TASK BRIEF
Look below for the line containing "Where should I", then write out that line and every line after it to the end, exactly, minus the pictures.

Stored items
----
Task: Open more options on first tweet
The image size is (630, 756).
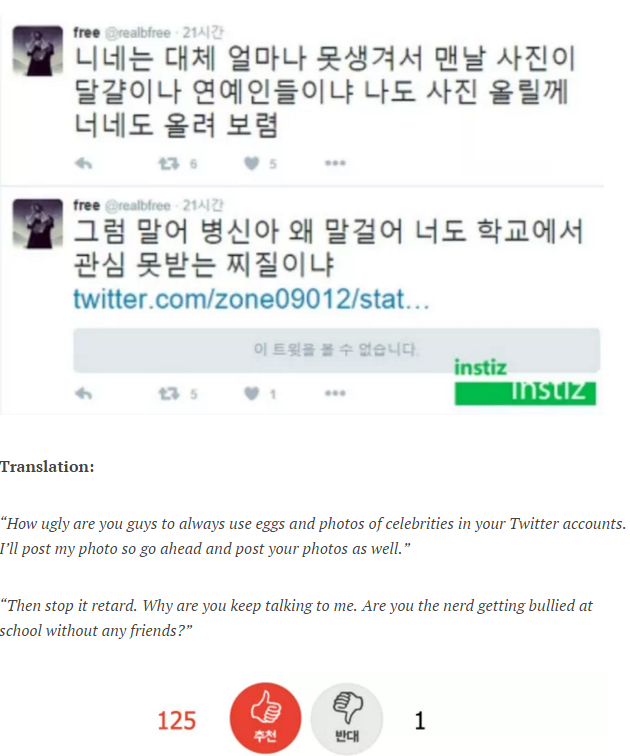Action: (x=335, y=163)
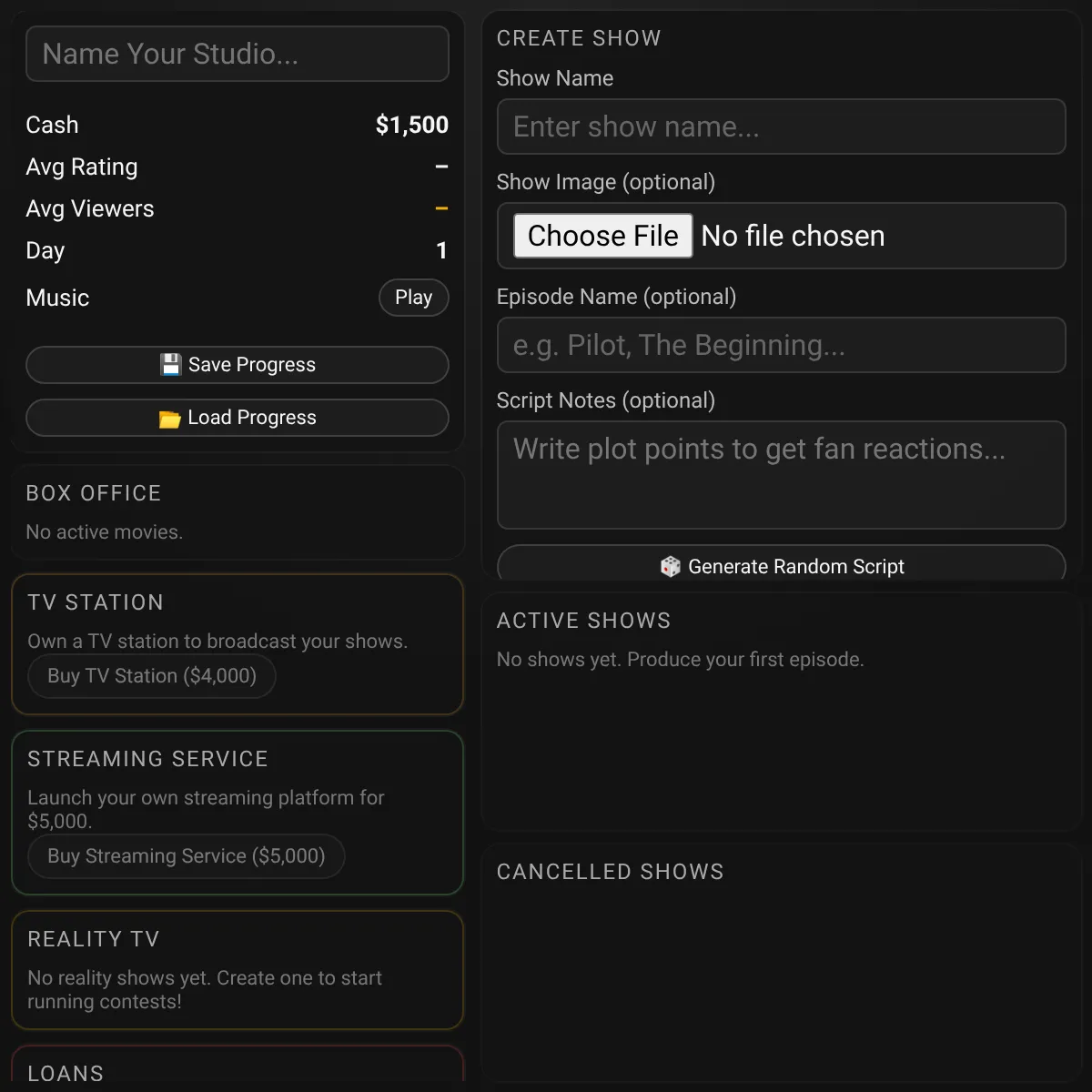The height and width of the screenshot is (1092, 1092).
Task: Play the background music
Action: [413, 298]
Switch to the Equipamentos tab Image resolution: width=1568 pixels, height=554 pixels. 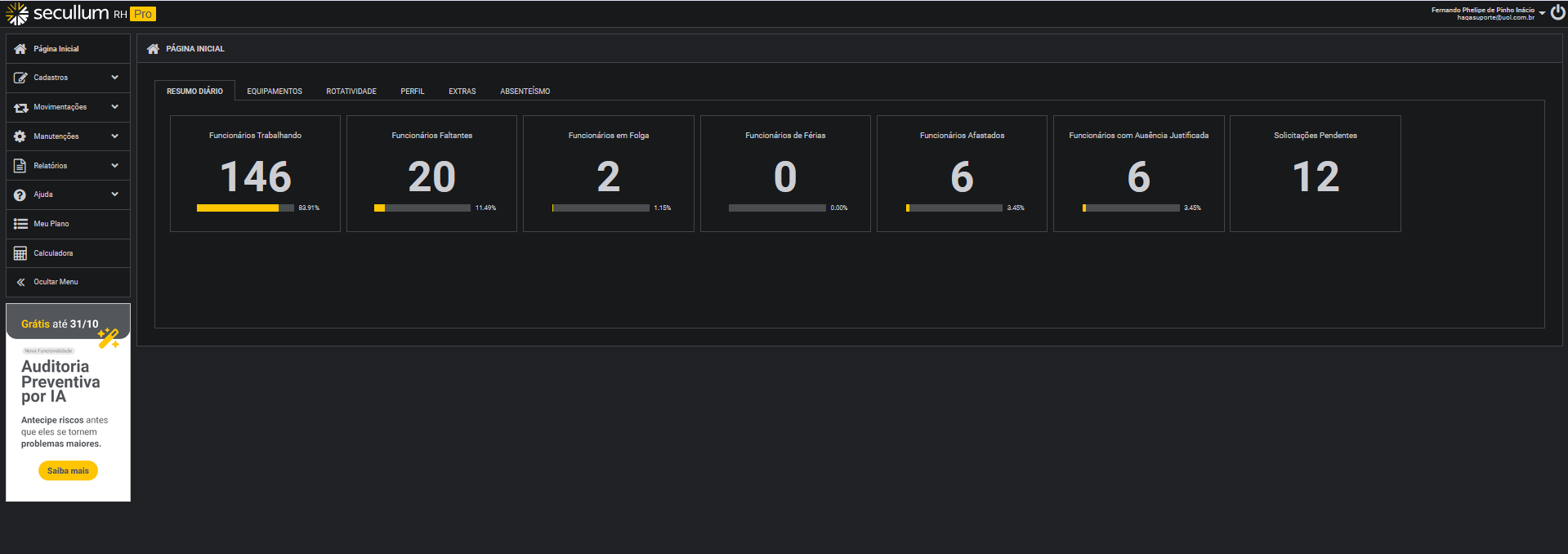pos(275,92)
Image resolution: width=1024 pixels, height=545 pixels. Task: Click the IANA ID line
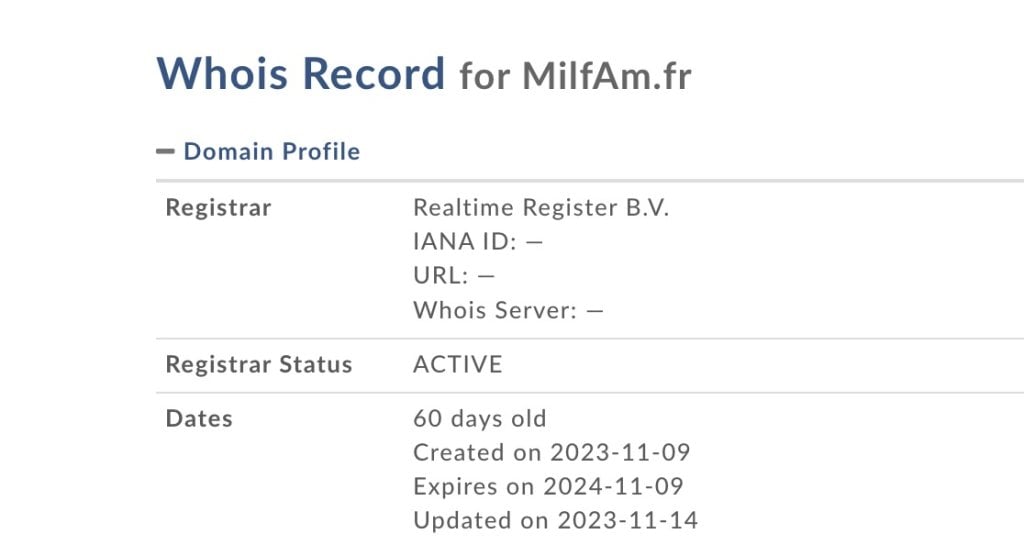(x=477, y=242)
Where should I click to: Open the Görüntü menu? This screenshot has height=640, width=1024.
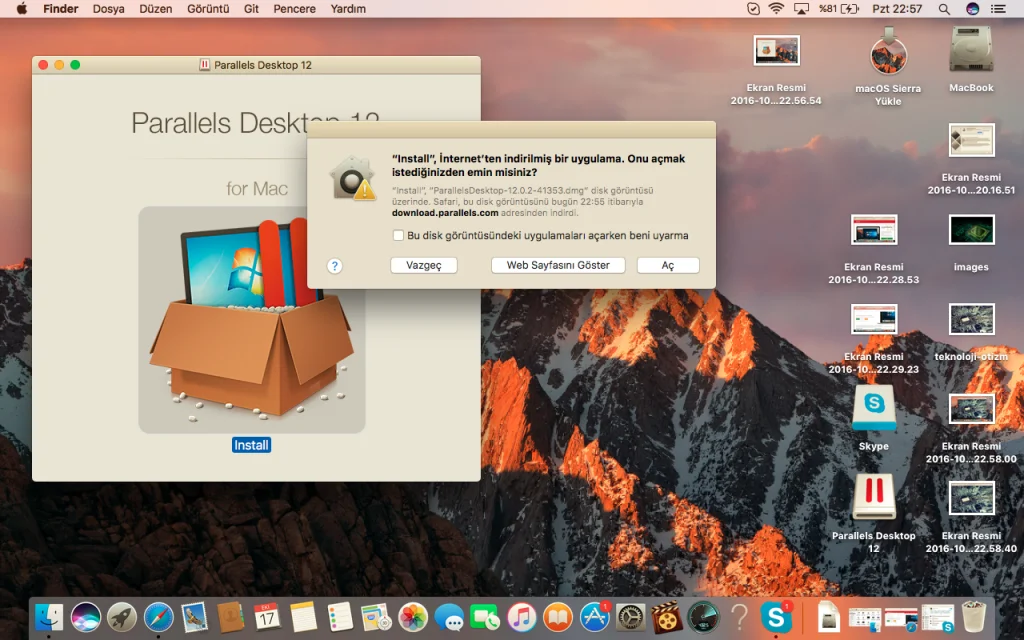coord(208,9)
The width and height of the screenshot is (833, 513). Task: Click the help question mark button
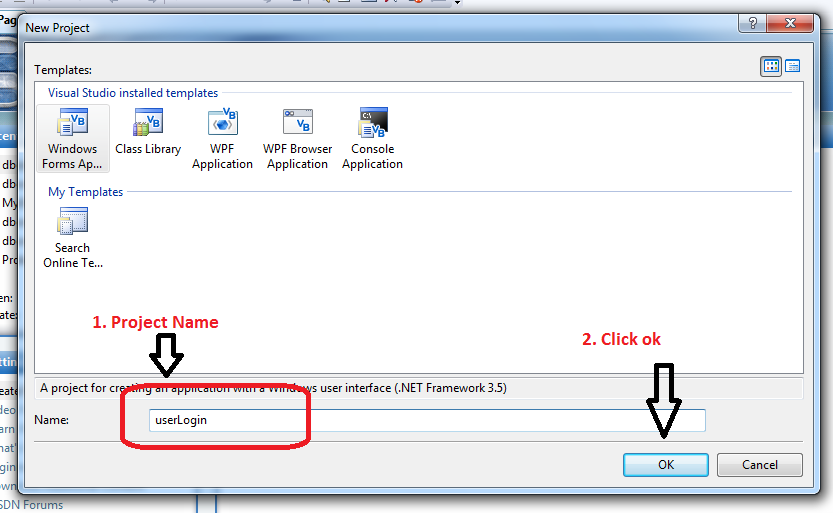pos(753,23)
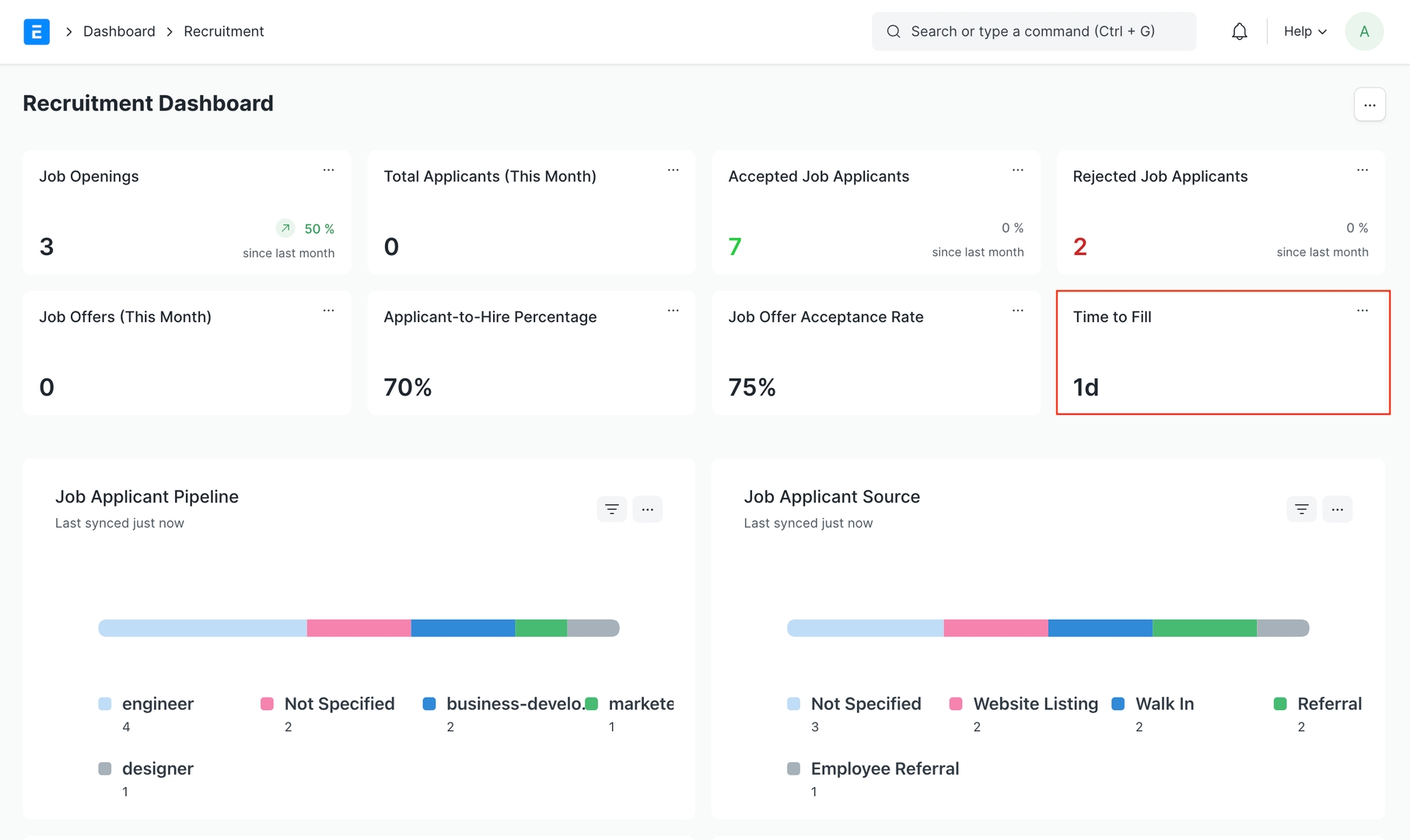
----
TASK RESPONSE
Where should I click to: Open the Görüntü menu? This screenshot has height=640, width=1024.
coord(208,9)
The width and height of the screenshot is (833, 513). Task: Click the help question mark button
pos(753,23)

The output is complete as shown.